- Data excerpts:
»»
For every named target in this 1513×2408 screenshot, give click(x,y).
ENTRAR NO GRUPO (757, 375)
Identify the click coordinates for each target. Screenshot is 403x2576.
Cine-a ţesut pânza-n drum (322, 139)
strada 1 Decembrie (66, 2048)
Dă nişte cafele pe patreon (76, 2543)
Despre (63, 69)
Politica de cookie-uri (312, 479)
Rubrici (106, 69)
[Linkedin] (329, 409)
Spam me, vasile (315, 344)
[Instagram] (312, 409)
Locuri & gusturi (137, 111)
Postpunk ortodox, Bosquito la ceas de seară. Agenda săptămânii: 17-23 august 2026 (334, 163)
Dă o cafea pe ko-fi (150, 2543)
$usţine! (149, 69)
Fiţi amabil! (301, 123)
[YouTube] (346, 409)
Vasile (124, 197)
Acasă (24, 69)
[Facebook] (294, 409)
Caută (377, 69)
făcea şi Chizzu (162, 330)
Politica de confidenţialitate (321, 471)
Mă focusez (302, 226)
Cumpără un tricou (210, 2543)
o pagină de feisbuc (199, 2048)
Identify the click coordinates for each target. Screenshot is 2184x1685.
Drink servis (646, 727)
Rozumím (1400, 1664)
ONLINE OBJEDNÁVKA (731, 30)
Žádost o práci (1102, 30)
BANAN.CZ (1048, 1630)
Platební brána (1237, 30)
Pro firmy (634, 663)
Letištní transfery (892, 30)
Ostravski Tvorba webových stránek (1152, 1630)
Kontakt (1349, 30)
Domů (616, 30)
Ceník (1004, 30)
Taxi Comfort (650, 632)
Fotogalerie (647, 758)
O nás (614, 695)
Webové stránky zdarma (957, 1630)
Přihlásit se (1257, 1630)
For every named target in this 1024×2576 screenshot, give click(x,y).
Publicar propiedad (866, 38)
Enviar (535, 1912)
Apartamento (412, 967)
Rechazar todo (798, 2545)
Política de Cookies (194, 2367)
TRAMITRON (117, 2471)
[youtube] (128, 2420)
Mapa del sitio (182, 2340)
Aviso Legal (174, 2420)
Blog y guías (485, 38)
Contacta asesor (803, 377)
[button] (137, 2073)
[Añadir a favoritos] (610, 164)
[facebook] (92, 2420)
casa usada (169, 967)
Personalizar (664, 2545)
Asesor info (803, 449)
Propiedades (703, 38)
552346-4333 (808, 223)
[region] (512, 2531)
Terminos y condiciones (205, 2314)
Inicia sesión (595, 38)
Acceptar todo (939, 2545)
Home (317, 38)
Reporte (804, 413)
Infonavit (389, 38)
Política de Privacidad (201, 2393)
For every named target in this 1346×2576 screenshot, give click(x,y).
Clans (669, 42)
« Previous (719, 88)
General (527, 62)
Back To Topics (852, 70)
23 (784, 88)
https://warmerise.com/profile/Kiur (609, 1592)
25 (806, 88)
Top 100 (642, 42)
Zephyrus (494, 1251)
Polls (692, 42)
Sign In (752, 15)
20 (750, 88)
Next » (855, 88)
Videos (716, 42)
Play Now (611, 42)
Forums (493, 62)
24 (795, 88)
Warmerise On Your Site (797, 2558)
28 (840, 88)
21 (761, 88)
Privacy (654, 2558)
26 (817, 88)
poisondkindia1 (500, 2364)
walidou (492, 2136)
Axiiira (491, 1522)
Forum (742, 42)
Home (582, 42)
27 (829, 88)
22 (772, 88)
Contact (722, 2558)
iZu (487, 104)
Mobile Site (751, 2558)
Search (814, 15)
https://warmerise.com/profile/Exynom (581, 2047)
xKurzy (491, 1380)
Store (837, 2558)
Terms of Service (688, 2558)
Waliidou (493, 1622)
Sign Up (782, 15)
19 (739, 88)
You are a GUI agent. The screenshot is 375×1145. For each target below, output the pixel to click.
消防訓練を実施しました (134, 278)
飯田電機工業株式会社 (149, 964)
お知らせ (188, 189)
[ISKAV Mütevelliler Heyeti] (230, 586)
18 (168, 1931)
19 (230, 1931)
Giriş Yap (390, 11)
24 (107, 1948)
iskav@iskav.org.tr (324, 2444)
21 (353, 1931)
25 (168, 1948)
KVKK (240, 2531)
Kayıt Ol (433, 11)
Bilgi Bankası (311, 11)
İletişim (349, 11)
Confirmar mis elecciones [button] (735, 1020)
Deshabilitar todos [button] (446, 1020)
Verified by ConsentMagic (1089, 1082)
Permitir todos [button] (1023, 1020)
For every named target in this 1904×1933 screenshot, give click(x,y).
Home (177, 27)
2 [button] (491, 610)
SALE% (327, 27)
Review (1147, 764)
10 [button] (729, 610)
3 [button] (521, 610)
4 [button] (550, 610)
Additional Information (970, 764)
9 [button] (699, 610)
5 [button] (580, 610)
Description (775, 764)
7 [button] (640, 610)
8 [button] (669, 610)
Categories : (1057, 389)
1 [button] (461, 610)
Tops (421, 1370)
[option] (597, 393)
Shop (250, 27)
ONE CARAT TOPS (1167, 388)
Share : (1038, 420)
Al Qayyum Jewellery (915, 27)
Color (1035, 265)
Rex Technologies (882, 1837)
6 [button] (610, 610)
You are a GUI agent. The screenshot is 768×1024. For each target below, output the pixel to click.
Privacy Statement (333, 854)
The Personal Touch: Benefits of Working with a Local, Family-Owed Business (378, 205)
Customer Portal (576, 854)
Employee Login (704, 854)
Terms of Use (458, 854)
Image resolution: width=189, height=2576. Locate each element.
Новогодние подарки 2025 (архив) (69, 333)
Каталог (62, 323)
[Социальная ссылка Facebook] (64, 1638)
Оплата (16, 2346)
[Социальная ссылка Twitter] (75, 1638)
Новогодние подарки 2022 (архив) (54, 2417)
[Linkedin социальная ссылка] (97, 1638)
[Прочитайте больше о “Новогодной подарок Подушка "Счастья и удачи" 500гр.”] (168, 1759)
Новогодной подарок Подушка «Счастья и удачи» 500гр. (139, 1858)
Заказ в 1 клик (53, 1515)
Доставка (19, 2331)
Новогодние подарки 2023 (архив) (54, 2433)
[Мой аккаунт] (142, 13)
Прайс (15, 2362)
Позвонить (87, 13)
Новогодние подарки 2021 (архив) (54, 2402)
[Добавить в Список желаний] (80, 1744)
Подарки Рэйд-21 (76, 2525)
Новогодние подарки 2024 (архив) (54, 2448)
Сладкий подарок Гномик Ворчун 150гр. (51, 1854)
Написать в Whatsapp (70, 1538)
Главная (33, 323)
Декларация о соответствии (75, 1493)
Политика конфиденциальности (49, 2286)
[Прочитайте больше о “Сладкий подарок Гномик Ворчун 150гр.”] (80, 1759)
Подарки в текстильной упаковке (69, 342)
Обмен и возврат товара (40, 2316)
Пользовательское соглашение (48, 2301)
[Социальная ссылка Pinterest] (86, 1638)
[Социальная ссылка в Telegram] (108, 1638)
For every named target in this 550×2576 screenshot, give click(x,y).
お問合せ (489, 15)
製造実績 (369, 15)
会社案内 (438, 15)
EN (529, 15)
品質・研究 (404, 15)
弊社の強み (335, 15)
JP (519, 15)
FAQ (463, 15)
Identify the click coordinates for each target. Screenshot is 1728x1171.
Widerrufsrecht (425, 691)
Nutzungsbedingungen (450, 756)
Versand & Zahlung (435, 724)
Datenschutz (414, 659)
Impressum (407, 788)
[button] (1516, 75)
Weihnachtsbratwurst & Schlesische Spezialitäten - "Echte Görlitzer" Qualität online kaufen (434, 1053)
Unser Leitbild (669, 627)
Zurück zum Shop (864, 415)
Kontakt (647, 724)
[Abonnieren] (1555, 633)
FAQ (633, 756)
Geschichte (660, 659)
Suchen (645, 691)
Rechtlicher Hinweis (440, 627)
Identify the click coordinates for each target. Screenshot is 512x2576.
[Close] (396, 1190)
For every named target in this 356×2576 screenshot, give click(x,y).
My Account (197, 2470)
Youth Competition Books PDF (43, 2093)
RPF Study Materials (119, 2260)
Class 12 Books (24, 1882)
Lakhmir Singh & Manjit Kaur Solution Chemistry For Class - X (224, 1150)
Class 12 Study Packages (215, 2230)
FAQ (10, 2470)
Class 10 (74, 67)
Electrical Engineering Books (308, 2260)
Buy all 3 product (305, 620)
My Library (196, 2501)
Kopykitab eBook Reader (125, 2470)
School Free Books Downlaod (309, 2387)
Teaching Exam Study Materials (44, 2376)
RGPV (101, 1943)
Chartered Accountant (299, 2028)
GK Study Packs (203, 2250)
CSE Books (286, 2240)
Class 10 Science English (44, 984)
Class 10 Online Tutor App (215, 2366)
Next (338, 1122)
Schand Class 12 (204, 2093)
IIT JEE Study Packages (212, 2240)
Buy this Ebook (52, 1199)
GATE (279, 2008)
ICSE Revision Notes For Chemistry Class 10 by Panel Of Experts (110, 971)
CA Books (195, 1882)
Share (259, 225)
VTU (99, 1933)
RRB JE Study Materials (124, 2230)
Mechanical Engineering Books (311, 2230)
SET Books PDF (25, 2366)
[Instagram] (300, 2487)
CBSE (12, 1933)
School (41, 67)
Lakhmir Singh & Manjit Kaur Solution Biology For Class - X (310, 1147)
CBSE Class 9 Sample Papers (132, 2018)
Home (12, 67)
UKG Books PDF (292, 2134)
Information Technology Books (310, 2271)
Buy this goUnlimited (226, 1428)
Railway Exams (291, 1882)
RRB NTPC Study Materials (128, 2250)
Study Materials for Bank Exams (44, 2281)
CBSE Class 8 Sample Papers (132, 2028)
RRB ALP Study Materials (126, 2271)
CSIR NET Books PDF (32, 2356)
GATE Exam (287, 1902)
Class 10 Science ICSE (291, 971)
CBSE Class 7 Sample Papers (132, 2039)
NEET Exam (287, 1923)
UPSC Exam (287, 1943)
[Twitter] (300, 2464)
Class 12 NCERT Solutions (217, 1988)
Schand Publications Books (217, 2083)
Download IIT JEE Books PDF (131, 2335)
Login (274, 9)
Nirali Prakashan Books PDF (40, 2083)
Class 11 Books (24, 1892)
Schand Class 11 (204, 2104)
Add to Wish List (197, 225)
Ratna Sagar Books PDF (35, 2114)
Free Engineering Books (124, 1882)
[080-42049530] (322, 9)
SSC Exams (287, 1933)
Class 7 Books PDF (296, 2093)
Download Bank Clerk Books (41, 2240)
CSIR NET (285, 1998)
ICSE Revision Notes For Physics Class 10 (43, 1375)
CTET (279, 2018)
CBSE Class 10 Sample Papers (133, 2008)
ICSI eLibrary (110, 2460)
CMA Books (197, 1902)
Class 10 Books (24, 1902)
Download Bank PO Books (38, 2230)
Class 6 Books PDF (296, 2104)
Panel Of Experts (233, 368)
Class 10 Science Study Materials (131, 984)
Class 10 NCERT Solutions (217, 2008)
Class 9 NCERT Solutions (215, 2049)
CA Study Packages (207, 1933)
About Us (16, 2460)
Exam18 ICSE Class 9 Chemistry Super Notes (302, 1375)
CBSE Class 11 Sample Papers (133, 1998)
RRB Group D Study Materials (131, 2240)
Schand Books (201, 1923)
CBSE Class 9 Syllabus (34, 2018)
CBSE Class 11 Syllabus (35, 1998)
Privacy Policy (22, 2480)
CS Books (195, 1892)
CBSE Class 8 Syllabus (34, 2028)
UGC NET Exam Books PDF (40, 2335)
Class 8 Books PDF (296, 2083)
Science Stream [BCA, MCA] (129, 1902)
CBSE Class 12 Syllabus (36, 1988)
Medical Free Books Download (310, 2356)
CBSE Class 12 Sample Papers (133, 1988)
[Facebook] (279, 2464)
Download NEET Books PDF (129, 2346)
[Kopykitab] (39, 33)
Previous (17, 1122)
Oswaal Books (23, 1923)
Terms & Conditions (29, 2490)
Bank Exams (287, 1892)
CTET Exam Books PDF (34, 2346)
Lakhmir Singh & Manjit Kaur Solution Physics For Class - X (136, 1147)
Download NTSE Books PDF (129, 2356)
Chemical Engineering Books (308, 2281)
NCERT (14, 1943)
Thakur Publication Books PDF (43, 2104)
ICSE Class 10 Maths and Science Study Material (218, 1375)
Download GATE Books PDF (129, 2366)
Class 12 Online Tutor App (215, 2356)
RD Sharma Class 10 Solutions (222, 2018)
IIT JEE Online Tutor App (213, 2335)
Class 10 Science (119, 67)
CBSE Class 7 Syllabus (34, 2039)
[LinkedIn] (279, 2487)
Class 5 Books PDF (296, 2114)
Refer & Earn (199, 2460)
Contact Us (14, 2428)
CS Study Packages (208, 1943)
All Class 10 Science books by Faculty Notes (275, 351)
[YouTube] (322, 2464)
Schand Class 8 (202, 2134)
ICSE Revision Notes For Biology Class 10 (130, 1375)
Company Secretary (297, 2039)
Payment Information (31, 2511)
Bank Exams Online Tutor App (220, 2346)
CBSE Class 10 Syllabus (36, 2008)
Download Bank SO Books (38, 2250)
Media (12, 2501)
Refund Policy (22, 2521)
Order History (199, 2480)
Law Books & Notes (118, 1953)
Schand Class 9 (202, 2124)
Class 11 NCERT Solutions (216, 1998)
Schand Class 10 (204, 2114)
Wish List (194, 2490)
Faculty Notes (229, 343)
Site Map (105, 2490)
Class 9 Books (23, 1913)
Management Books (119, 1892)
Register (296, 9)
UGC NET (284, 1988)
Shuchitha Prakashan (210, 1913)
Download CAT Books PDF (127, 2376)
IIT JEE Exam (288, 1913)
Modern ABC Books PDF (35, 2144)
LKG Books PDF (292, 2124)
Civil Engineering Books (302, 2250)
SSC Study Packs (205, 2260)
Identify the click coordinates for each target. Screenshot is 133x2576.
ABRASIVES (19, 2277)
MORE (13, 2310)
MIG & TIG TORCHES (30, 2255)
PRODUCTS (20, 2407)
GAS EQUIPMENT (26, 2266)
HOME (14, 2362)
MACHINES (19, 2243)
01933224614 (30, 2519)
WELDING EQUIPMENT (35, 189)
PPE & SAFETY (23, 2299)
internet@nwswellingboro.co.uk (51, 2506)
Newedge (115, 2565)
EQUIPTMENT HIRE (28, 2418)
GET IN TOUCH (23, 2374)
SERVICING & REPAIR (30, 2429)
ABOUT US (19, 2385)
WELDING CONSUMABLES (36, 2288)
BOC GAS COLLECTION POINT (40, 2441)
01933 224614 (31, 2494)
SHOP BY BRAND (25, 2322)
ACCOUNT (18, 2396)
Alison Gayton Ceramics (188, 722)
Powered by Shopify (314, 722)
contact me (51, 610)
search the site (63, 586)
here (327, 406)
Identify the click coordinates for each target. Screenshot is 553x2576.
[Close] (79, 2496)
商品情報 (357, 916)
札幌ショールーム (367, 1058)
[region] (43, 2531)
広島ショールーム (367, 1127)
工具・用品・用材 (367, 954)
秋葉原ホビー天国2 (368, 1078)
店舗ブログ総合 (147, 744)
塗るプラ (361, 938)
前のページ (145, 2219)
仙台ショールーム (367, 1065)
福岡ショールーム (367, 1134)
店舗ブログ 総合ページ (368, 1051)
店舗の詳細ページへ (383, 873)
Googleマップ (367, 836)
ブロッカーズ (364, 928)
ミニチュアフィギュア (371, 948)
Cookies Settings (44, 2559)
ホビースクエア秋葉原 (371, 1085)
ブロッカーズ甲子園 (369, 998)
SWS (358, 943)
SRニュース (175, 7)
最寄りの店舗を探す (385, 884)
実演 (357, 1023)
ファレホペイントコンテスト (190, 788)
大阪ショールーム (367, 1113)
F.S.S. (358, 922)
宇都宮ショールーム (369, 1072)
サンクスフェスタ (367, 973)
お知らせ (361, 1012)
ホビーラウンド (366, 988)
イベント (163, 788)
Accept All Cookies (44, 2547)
««
- WORK TO COMPLETE: Find every line in the records that has the word "Experts". Copy those lines.

- ANSWER SECTION:
ICSE Revision Notes For Chemistry Class 10 by Panel Of Experts (110, 971)
Panel Of Experts (233, 368)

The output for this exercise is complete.